Aku ingin disini ada orang yang bisa kupeluk. Tapi yang ada cuma suara kereta api, dan bulan yang tak sampai setengahnya.
And it's gonna be a long night..

Hell at 1.15 am

Yes, everybody. Hell at 1.15 am.

Ceritanya gini,
malam hari jam 11 aku baru bisa tidur. Biasa lah, anak kalong (yang gak tau kalong itu apa, kalong adalah sebutan untuk hewan sejenis kelelawar). Sesuai ritual tiap malam, jendela kamar yang satu aku buka, yang satu ditutup. Apalagi akhir-akhir ini Jogja panas abis..

Habis itu, tidur deh aku. Setelah kira-kira tidur 1 jam, aku terbangun. Nih mata dua-duanya panas dan perih banget. Aku gak berani buka mata, dong. Takutnya ntar buta mendadak. Aku tidak sanggup menghadapi kenyataan ituuuuuuu!! Dan sambil nahan rasa sakit, aku pegangin aja tuh mata dua-duanya. Lhahh! Tapi kok, keluar cairan dari kedua mataku? Air mata? Bukan. Air liur? Gak mungkin. Air teh? Semakin gak mungkin. Baunya kayak minyak kayu putih. . Dan ternyata saudara sekalian, itu adalah MINYAK KAYU PUTIH!! Keluar dari mataku!!

Aku panik, dong. Kok bisa mataku ketumpahan minyak kayu putih? Gak lucu banget. Dan malu-maluin abis!!

Akhirnya, tuh perih dan panas gak ilang-ilang.
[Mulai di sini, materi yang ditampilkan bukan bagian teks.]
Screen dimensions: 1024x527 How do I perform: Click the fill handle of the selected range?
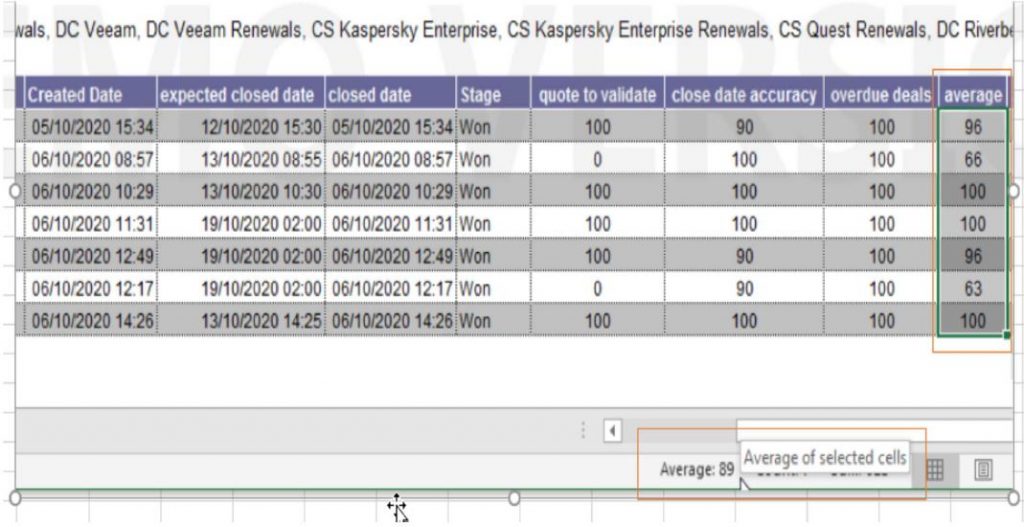(1005, 336)
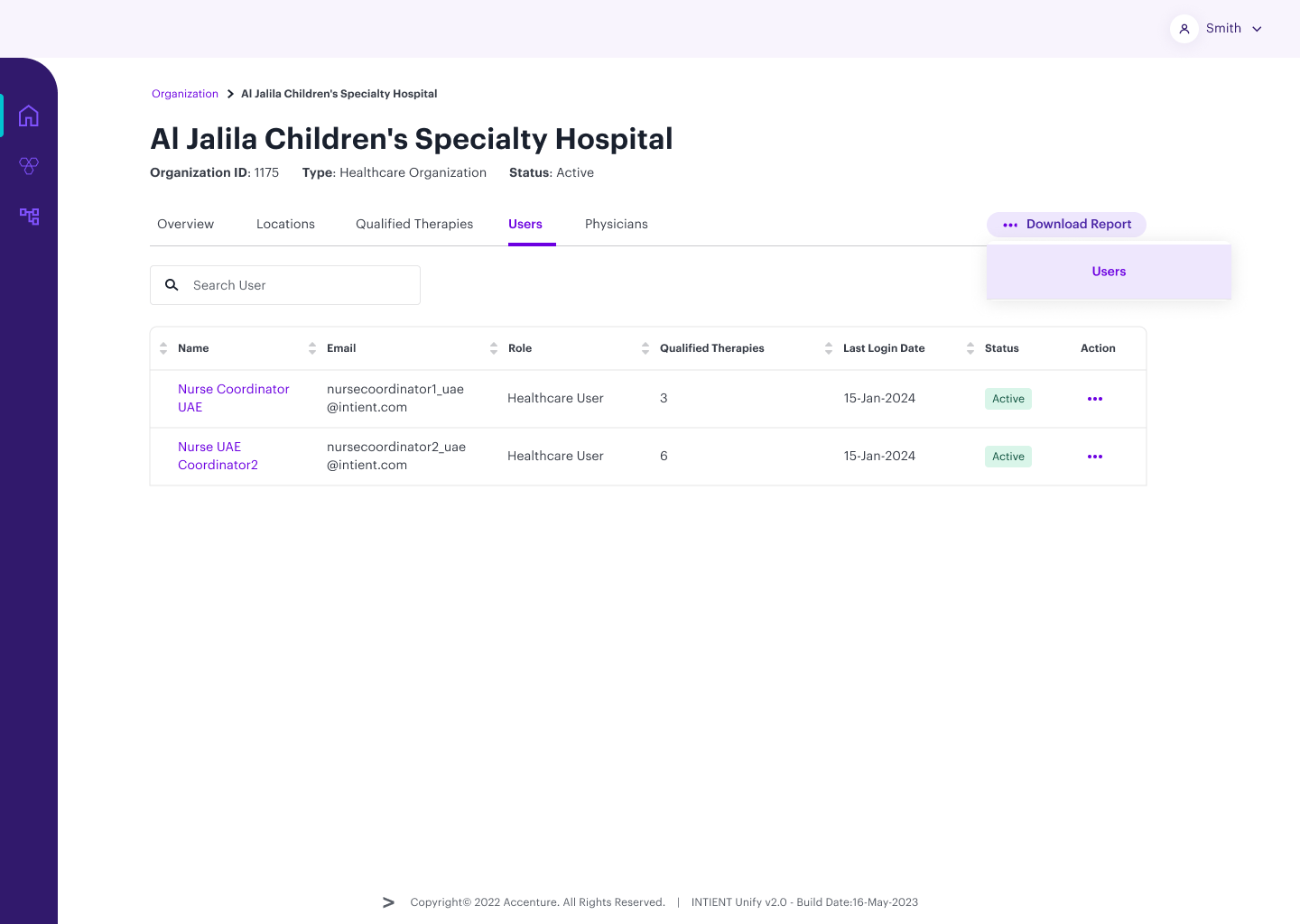Toggle the Download Report dropdown
1300x924 pixels.
click(x=1066, y=225)
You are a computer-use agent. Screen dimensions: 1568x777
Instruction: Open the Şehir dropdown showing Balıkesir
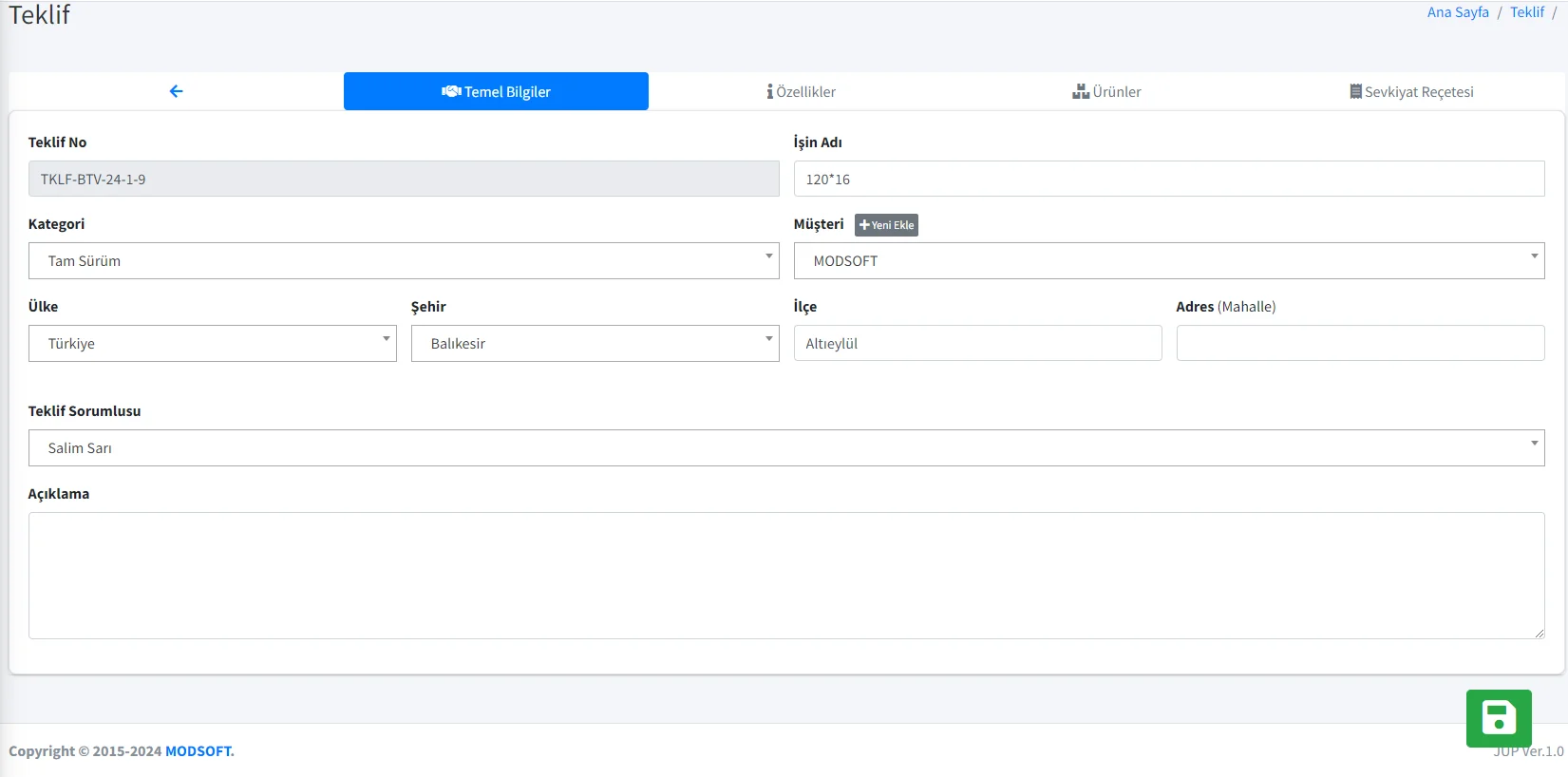coord(595,344)
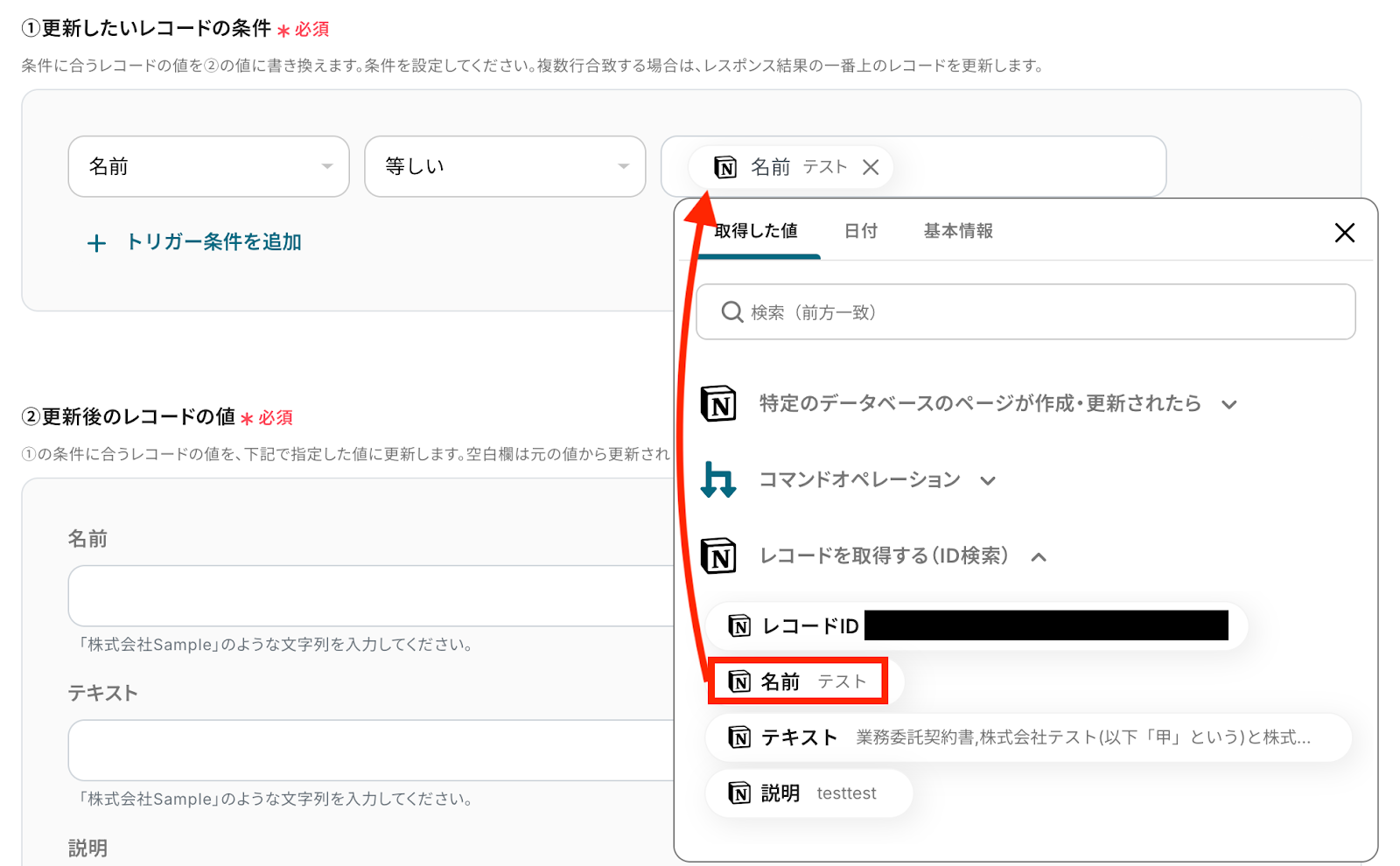Close the 取得した値 popup panel
1400x866 pixels.
tap(1344, 233)
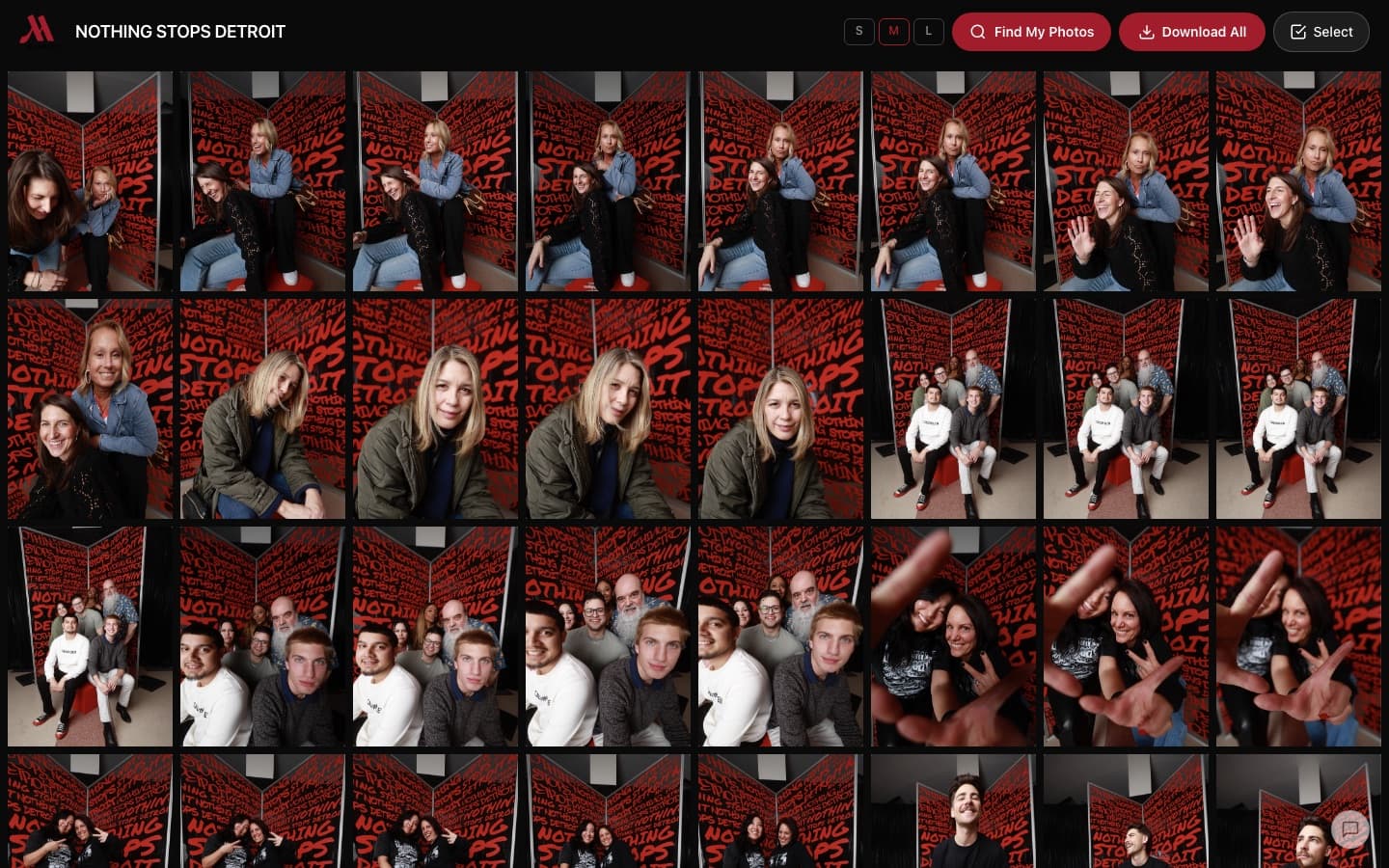The height and width of the screenshot is (868, 1389).
Task: Open photo of smiling man with mustache
Action: click(x=953, y=811)
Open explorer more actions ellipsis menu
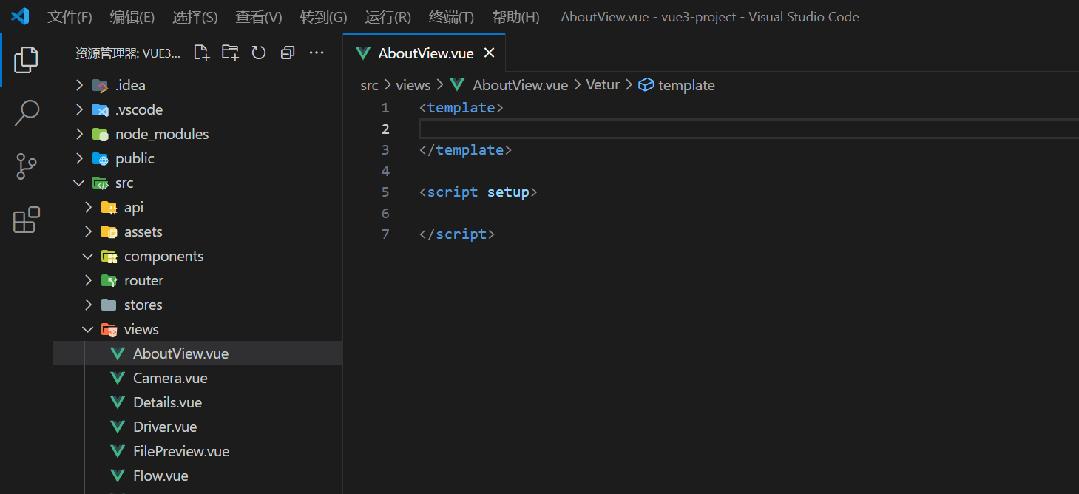Viewport: 1079px width, 494px height. click(317, 53)
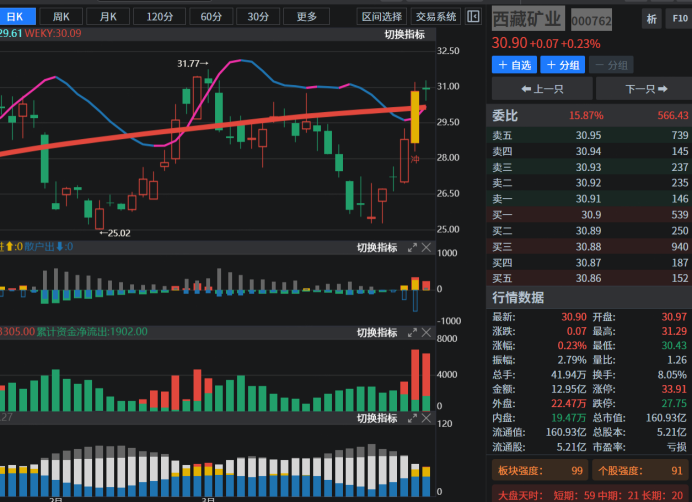692x502 pixels.
Task: Add stock to watchlist with 自选
Action: 514,65
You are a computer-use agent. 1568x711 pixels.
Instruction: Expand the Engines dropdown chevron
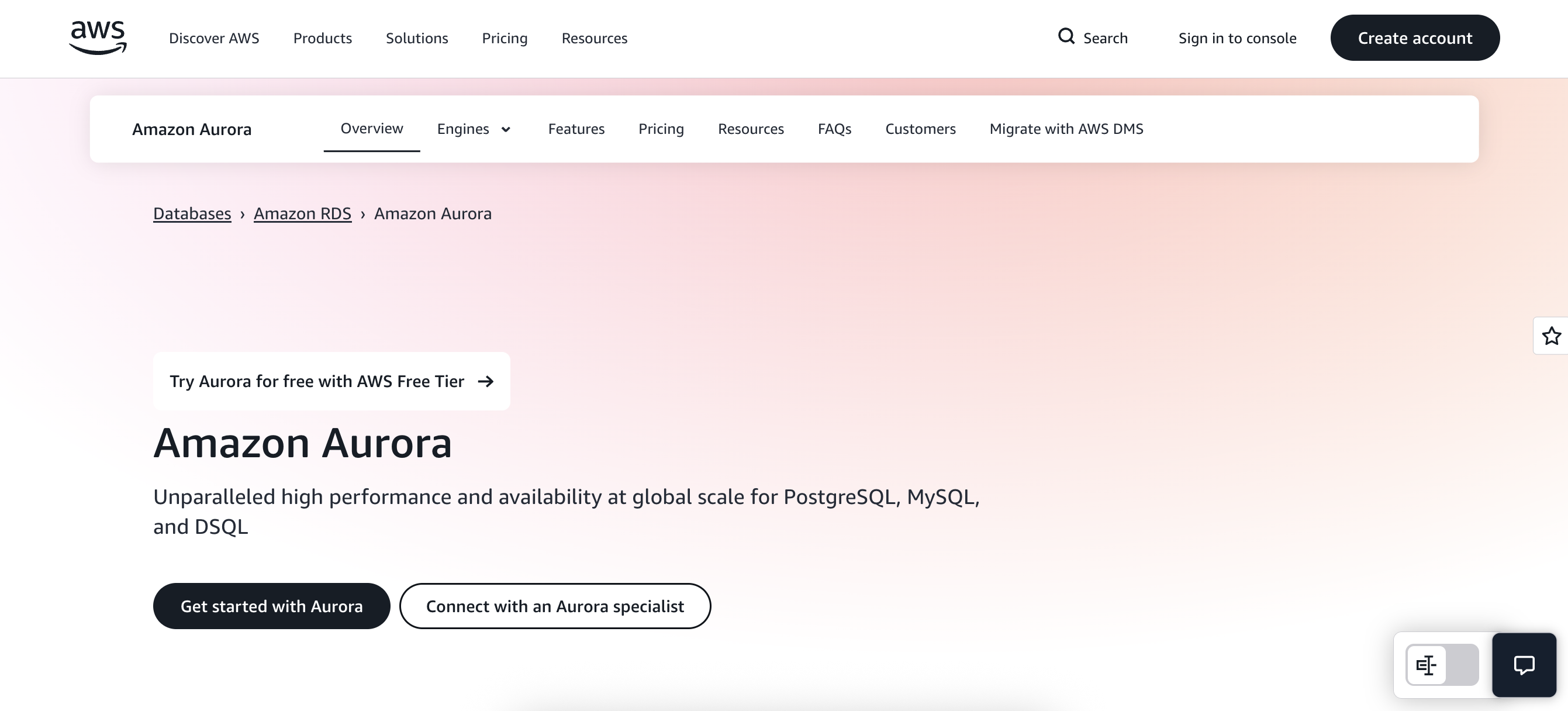click(505, 129)
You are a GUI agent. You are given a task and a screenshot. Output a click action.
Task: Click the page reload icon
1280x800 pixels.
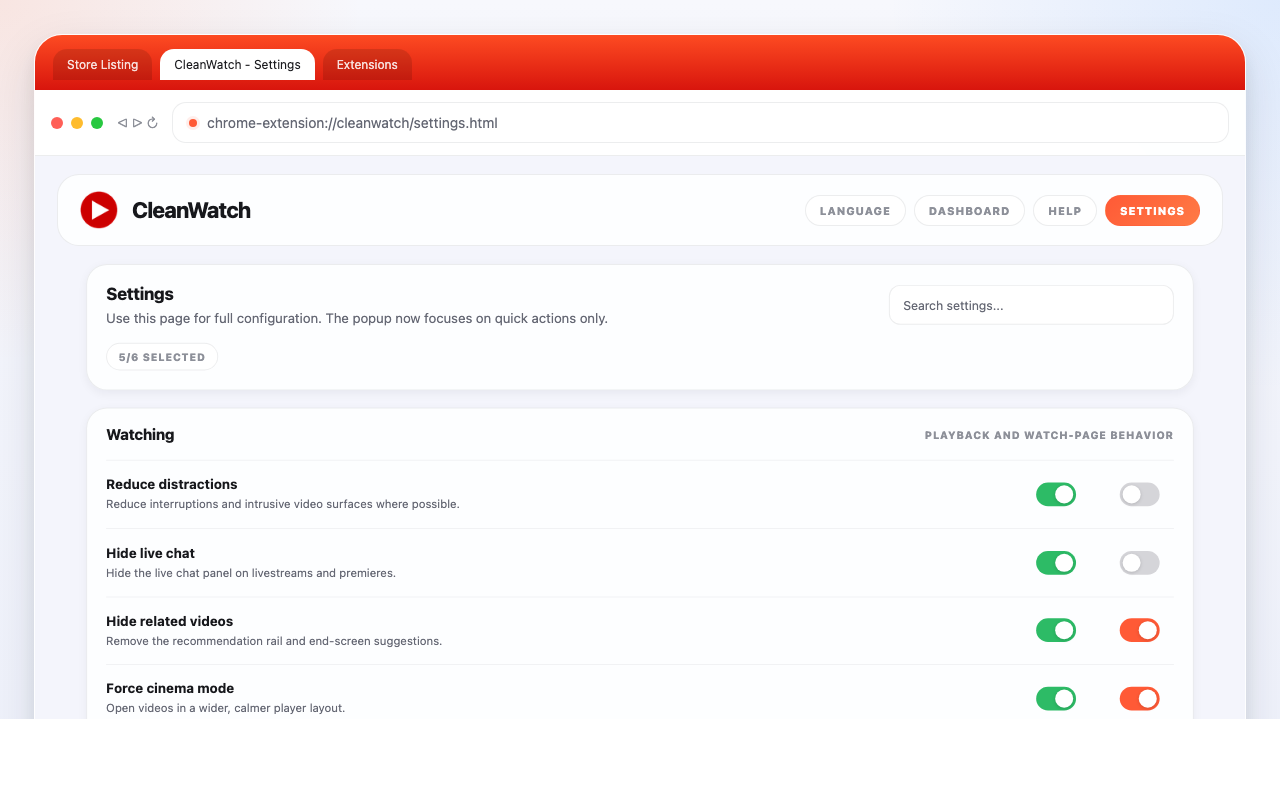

Dan tetep aja gak berani buka mata. Aku coba buat tidur lagi, akhirnya. (sebuah keputusan géndhéng oleh anak dodol)

Setelah beristirahat meringankan beban pikiran selama 1 jam, aku bangun, dan langsung jalan ke depan kaca. Sambil raba-raba tembok bak Si Gua Dari Buta Hantu. Eh, Si Buta Dari Gua Hantu itu, deh.. Tinggal ada si Kliwon, mantaplah penampilanku. Hahaha. Dan aku mencoba buat buka mata. Wadaw,,perih banget! Mau tutup mata, perih. Dibuka, sama aja. Berasa makan buah simalakama. Mataku merah banget. Kayak matanya orang-orang yang kesetanan di film horror. Bukan kayak orang kesetanan waktu liat sale 70% di Debenhams.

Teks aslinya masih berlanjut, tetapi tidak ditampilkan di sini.